After the Pope arrived the No To Pope Coalition sent over 300 letters to Catholic schools in Sydney where the ‘pilgrims’ were staying welcoming them to Australia. The letter contained four condoms and advised the pilgrims the Pope’s policy on contraception was wrong and they should practice safe sex during their stay.

The next major problem for the church was the return of the Foster family from Britain to confront the church during World Youth Day. The Fosters’ two daughters, while attending primary school, had been raped by a Catholic priest in Melbourne some years previously. They were aged about five and six at the time. The church had offered the Fosters $50,000 in compensation which the family refused saying they would take legal action for greater compensation. The church then fought the case in the courts for eight years denying a responsibility they had previously accepted. The tragic outcome of the rapes and the long court case was that one daughter later in life turned to drugs and eventually committed suicide. The other turned to alcohol and was involved in a serious traffic accident leaving her paralysed and requiring constant care.

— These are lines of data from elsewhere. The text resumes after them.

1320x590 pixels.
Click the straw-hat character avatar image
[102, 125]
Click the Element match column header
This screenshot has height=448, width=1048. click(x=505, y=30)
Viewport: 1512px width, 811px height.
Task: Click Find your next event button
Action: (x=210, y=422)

The Fosters were met at Sydney airport by child abuse activists from Broken Rites who had been brought from Melbourne by the Sydney activists. The case received Australia wide and international attention from that moment and for a while World Youth Day was replaced on the front page of the SMH by the Fosters’ dreadful case and their plea for a private audience with the Pope.

On the second last day of the week, after much activism, a demonstration was held and about 1,500 protestors listened to speeches from Broken Rites, abused citizens and other No To Pope activists before marching to confront the pilgrims on their walk to the Pope’s final mass. The day was a success and only one person, an Australian pilgrim, was arrested, which made the regulations passed by the government look ridiculous.

In order to placate critics of the church’s response to child sexual abuse, the Pope made a ‘crocodile tears’ statement condemning the abuse. Then the church held a private meeting with hand-picked victims in a vain attempt to counter the bad press the church was receiving. Of course, the Pope would not meet the Fosters. The meeting with hand-picked victims was a transparent sham. It has only caused to reconfirm the activism and cooperation of those who have been brought together by his visit.

A final word: we have never seen an occasion like this in Australia before with over 200,000, mostly young people, in a city for a religious event. Their faces revealed their naivety and gullibility. Friendly and innocent as they were, there was an echo of Germany in the 1930s. This was truly Ratzinger Youth Day.

Postscript: Sydney Morning Herald of 20-21 September reported that the Catholic Church was trading on exemptions under Freedom of Information legislation to prevent full disclosure of the finances concerning World Youth Day. See M. Moore, ‘Pope visit too sensitive to talk about’, p.38.

Dr Max Wallace, Humanist activist, author of The Purple Economy and spokesperson for the ANZSA.